◆ **Requirements**
Copy out the data below word for word, from the line containing "The width and height of the screenshot is (1568, 776)." through the end of the data.

*** Input

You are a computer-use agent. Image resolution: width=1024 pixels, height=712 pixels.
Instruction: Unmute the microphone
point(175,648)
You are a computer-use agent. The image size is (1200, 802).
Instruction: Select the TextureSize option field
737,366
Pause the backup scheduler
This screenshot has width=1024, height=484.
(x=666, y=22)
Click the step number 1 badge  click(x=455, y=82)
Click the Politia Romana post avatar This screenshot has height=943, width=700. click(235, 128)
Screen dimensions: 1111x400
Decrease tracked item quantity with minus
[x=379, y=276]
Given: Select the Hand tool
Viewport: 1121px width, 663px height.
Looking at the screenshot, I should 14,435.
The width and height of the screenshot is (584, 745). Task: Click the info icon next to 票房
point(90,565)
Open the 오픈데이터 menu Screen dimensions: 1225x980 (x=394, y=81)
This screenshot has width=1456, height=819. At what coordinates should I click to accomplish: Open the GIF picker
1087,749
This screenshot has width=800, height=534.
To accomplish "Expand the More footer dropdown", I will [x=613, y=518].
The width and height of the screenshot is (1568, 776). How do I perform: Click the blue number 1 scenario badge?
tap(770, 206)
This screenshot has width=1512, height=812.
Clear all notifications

******

◆ **Solved exercise**
The width and height of the screenshot is (1568, 776). How do I perform: Click the blue number 1 scenario badge?
tap(770, 206)
This screenshot has width=1512, height=812.
Clear all notifications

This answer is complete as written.